RECORDED DATA
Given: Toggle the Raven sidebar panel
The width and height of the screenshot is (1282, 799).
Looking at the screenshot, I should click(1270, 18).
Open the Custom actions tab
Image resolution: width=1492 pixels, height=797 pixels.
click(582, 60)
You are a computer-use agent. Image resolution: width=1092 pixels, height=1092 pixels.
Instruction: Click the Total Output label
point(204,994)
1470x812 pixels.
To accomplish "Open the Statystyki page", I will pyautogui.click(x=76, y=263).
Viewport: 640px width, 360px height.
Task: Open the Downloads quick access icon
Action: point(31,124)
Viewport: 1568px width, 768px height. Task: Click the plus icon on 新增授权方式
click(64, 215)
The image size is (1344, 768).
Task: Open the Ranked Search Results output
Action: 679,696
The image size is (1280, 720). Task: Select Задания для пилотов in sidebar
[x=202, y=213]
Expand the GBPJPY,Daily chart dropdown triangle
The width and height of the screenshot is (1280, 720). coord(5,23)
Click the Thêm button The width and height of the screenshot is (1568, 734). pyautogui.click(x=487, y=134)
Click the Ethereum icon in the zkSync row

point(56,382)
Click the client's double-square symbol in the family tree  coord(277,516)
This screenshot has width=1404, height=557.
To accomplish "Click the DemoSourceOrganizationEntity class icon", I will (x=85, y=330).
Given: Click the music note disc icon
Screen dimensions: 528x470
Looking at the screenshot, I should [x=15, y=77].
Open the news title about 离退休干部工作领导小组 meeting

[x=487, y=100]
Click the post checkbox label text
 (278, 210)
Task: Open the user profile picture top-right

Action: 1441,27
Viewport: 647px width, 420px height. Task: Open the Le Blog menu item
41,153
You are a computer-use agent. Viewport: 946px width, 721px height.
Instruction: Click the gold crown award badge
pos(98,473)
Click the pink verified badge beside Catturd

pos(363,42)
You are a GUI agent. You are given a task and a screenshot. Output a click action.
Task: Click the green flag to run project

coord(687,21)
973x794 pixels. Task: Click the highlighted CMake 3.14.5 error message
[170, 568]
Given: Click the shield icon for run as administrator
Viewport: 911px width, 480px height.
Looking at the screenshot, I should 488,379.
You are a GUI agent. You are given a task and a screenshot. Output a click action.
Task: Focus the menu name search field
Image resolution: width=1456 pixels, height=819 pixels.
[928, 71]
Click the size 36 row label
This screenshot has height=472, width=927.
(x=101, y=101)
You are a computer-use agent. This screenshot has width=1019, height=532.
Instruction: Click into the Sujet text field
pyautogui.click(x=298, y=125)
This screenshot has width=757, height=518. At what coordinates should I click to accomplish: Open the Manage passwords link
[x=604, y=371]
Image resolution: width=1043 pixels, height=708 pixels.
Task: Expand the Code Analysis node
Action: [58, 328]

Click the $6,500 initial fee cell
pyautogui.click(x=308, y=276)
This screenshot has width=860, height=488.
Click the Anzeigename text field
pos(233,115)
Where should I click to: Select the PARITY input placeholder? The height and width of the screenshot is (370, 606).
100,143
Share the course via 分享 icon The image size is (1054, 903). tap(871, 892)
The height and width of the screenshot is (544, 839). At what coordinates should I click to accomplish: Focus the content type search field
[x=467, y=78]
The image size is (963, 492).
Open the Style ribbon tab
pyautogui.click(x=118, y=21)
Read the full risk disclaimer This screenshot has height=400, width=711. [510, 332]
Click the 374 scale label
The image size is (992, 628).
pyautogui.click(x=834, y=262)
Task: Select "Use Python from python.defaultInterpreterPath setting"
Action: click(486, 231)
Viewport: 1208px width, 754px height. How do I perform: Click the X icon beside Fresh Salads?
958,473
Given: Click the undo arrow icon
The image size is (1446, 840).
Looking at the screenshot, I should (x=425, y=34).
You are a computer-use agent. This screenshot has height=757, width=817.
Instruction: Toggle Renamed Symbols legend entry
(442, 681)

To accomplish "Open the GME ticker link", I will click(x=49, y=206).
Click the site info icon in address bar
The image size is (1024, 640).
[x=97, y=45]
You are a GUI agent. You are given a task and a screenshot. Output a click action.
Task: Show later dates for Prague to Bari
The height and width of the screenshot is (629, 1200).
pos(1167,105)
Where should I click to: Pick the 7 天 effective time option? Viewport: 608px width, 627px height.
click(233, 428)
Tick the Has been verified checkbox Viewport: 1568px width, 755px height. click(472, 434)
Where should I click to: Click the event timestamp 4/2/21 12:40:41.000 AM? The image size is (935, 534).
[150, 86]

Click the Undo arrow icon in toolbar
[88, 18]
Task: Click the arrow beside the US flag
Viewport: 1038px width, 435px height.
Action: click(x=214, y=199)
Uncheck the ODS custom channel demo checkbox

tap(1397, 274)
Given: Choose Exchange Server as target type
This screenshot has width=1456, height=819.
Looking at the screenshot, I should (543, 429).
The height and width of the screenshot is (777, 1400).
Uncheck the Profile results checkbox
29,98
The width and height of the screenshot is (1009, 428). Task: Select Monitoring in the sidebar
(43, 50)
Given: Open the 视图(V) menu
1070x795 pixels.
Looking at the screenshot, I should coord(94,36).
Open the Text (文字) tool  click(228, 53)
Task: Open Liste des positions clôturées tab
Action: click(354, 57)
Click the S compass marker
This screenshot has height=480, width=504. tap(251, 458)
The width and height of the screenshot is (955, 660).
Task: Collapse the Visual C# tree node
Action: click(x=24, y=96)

WORK TO BE COMPLETED
Please copy the line that holds "Task: Click the arrow beside the US flag" and each line under it through the last line above, exactly as they stand, adding nothing.

SOLUTION FOR THIS EXERCISE
Task: Click the arrow beside the US flag
Viewport: 1038px width, 435px height.
Action: click(x=214, y=199)
Uncheck the ODS custom channel demo checkbox

tap(1397, 274)
Given: Choose Exchange Server as target type
This screenshot has width=1456, height=819.
Looking at the screenshot, I should (543, 429).
The height and width of the screenshot is (777, 1400).
Uncheck the Profile results checkbox
29,98
The width and height of the screenshot is (1009, 428). Task: Select Monitoring in the sidebar
(43, 50)
Given: Open the 视图(V) menu
1070x795 pixels.
Looking at the screenshot, I should coord(94,36).
Open the Text (文字) tool  click(228, 53)
Task: Open Liste des positions clôturées tab
Action: click(354, 57)
Click the S compass marker
This screenshot has height=480, width=504. tap(251, 458)
The width and height of the screenshot is (955, 660).
Task: Collapse the Visual C# tree node
Action: click(x=24, y=96)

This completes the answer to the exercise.